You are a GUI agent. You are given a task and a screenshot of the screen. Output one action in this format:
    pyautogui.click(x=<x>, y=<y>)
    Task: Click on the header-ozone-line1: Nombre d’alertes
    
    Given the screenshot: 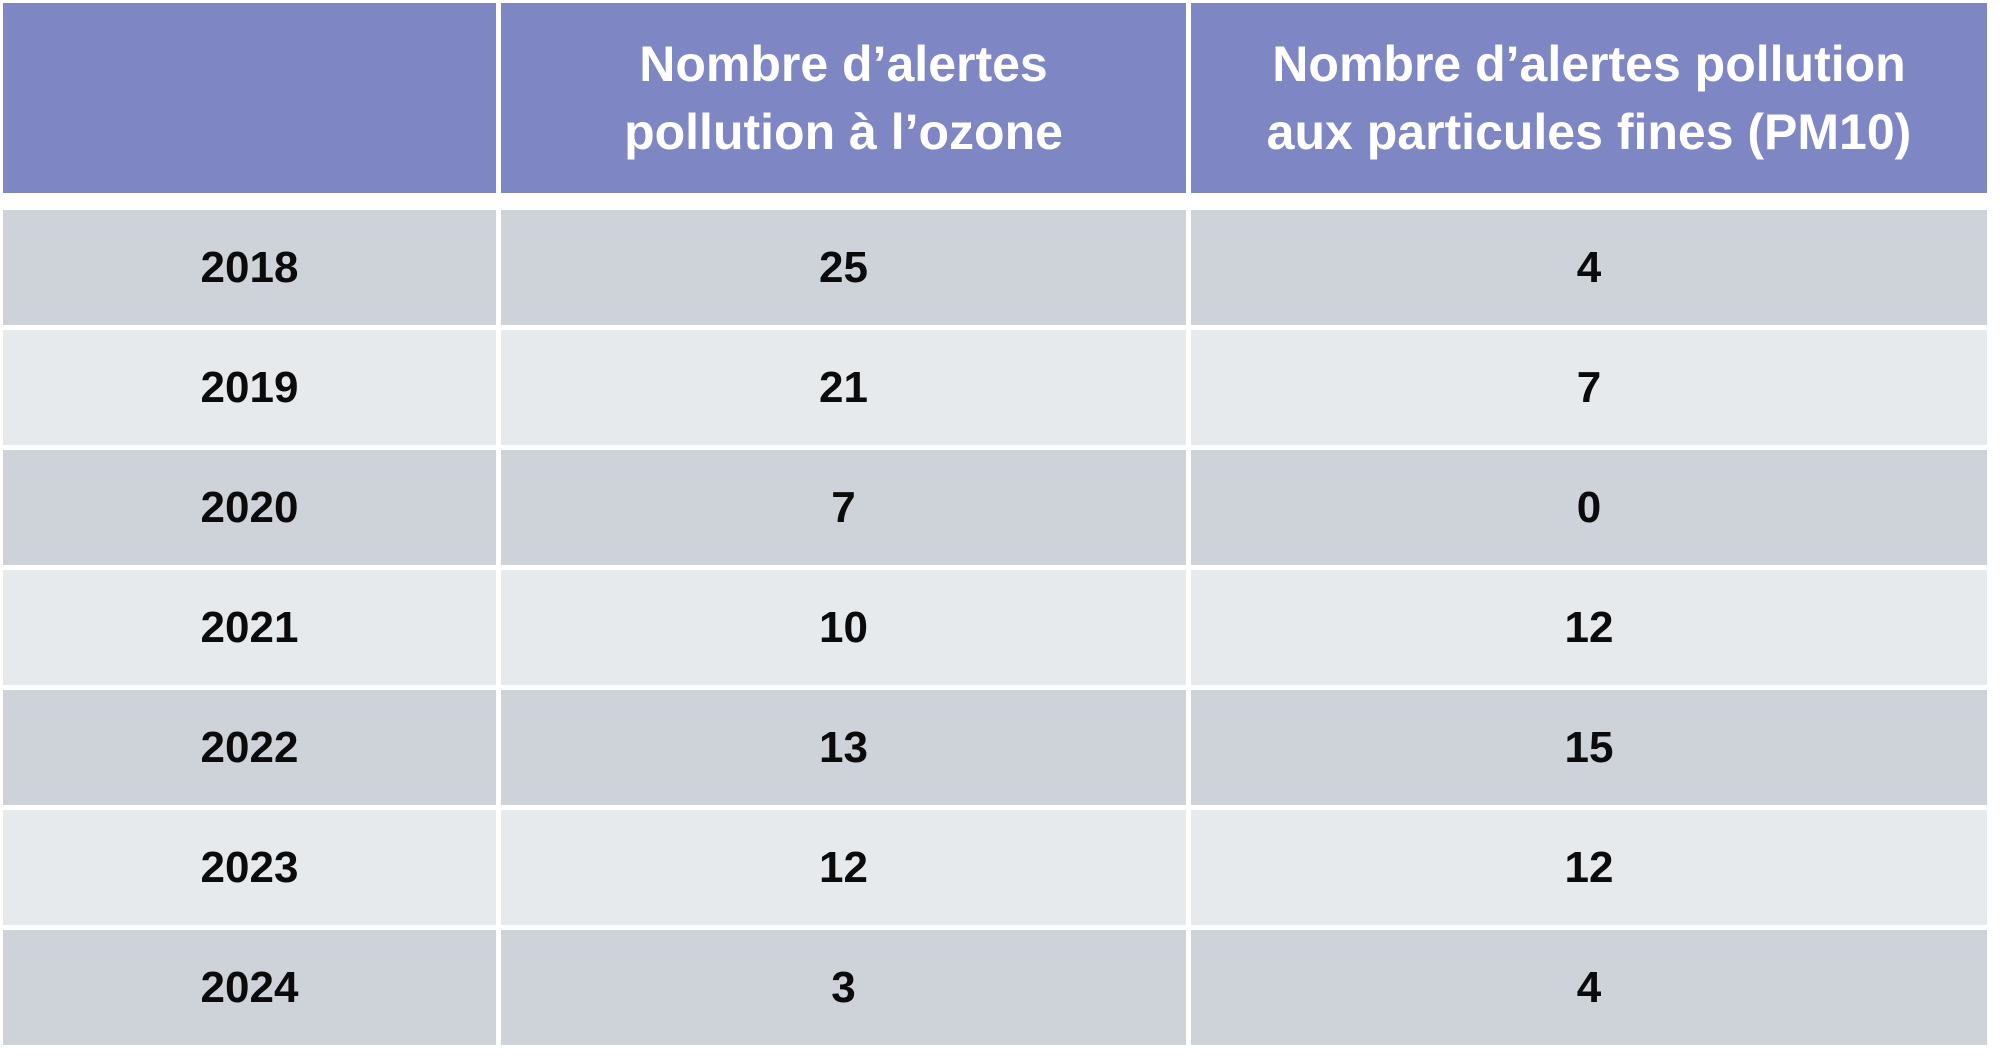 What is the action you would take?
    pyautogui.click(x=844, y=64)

════════

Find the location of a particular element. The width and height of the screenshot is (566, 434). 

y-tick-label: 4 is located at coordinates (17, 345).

════════

_WORK TASK_
Copy everything in the listing from "Find the location" down to "y-tick-label: 4 is", swapping "location" for "position" and keeping every other part of those lines unchanged.

_COMPLETED EXERCISE_
Find the position of a particular element. The width and height of the screenshot is (566, 434). 

y-tick-label: 4 is located at coordinates (17, 345).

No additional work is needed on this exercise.